PROBLEM TO SOLVE
Would you filter the listing below so that only lines with the word "computer" remain?

─── MATERIAL SUPPLIED ───

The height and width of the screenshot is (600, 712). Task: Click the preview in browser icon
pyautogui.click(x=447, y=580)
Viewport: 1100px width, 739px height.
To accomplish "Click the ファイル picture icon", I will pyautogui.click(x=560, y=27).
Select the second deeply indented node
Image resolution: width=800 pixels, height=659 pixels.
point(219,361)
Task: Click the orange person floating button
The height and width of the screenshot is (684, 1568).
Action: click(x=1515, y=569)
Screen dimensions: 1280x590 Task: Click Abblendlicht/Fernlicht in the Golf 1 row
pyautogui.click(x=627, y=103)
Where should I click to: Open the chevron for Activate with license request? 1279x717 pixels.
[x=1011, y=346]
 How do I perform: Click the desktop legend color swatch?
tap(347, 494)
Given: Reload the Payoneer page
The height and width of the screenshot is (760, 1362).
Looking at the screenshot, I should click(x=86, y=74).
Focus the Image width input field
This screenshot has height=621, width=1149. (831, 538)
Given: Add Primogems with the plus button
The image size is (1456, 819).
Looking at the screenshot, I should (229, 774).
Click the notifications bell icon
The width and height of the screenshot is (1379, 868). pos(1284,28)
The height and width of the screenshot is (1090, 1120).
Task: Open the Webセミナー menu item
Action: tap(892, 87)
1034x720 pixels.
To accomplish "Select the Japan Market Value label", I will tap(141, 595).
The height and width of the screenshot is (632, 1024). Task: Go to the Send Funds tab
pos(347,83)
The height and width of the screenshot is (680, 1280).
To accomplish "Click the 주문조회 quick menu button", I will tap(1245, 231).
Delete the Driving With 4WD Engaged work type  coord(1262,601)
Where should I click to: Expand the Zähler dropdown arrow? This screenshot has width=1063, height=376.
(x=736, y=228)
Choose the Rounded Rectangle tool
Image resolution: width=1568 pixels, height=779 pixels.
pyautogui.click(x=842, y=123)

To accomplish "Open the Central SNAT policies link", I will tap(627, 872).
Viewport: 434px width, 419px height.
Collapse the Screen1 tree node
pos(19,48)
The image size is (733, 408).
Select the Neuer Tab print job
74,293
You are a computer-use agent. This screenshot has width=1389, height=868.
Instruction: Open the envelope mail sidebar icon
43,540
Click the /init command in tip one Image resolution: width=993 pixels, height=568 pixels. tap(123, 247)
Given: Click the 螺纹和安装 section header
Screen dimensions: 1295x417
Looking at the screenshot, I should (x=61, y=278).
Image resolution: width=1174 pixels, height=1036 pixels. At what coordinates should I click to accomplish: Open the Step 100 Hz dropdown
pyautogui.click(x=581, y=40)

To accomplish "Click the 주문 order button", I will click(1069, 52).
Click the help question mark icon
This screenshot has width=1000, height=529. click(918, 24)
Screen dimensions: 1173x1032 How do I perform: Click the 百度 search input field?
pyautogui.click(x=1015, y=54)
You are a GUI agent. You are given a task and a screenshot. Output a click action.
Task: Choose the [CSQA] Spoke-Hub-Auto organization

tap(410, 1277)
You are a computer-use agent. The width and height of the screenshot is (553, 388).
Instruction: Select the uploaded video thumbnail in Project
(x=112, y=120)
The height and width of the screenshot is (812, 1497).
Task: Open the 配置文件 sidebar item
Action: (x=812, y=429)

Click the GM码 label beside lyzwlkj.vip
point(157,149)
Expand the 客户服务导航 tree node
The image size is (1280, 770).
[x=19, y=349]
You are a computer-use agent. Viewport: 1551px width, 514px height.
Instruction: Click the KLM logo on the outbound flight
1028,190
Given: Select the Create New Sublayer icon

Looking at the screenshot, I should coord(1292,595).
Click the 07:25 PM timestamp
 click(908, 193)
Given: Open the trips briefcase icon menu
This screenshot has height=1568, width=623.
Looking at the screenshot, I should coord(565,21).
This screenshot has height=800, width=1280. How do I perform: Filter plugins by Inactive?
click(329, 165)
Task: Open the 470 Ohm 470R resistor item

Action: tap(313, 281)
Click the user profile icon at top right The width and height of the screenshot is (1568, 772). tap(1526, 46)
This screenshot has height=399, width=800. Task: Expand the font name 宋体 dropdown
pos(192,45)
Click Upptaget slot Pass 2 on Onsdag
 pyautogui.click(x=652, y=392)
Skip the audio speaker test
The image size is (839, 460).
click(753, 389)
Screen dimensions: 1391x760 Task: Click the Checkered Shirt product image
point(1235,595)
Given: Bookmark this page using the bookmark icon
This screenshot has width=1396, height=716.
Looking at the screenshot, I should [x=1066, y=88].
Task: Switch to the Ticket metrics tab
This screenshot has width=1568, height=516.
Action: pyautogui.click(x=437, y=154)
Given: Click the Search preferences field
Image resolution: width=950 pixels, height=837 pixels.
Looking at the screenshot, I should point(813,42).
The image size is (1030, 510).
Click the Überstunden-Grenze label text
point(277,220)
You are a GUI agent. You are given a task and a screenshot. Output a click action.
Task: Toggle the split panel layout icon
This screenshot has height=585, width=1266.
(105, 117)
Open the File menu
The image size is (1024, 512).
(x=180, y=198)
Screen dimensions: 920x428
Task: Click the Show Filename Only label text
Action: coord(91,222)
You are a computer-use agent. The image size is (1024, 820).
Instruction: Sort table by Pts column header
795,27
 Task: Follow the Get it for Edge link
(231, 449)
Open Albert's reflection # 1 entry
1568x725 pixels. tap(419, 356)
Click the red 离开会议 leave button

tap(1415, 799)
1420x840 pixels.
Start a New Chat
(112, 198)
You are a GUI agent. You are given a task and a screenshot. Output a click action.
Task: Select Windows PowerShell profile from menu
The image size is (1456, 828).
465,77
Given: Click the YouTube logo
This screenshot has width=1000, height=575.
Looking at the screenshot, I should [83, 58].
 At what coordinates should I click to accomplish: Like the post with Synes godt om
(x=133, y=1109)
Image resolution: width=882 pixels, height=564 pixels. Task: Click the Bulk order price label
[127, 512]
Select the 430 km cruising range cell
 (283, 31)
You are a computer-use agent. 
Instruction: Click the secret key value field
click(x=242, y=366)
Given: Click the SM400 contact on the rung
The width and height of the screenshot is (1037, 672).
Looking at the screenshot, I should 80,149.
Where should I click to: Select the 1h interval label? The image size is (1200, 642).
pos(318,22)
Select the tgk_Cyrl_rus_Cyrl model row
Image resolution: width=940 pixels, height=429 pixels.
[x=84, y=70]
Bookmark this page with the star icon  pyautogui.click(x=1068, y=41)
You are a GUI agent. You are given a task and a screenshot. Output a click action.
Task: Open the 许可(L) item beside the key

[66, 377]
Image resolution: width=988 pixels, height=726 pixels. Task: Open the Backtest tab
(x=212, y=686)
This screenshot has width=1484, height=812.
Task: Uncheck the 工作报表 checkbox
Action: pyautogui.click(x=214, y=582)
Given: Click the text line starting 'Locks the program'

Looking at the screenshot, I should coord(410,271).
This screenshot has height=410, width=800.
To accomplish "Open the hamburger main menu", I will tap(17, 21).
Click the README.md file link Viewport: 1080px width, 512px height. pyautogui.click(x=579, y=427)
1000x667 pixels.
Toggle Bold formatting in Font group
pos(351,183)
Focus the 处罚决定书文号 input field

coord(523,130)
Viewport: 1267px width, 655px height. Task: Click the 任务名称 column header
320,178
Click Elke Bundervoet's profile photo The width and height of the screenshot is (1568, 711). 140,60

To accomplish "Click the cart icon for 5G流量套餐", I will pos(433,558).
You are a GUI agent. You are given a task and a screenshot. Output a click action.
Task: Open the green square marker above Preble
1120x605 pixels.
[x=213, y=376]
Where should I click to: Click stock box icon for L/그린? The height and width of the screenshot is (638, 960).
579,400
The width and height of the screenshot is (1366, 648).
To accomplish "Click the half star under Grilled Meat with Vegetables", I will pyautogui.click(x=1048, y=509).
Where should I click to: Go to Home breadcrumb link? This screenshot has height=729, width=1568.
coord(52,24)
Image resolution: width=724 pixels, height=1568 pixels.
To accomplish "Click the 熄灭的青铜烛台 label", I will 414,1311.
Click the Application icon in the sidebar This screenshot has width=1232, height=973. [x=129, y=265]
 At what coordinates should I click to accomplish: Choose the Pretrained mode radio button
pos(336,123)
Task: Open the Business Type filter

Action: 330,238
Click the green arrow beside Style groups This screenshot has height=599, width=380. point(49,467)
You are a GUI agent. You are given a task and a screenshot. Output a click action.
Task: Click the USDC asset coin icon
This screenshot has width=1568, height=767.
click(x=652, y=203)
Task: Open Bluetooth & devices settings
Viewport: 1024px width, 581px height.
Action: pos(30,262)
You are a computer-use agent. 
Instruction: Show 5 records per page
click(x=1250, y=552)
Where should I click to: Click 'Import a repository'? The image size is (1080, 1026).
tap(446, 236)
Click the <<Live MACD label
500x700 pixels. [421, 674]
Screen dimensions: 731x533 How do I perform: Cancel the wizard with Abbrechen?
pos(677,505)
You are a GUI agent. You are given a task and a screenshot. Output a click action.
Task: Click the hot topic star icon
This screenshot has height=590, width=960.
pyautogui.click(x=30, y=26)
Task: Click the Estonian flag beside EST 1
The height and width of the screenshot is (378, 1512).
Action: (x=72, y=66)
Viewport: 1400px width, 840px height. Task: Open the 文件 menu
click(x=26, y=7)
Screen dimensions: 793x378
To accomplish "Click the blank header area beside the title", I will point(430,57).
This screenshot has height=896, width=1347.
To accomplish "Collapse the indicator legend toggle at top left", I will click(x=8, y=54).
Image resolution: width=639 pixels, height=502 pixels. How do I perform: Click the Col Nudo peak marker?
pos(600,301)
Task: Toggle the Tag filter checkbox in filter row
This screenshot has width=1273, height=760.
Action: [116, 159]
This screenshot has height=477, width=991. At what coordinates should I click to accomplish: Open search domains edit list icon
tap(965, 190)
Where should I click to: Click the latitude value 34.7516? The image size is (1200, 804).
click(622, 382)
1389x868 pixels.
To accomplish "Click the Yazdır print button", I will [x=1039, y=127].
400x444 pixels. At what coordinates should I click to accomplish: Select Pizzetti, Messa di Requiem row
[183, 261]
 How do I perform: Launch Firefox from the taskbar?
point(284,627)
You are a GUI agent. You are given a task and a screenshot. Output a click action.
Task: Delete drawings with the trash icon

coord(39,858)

───

SOLVED EXERCISE
You are a computer-use agent. This screenshot has width=1389, height=868.
You are a computer-use agent. The width and height of the screenshot is (553, 388).
You are a computer-use agent. Viewport: 1551px width, 514px height.
You are a computer-use agent. The image size is (1024, 820).
You are a computer-use agent. 
You are a computer-use agent. 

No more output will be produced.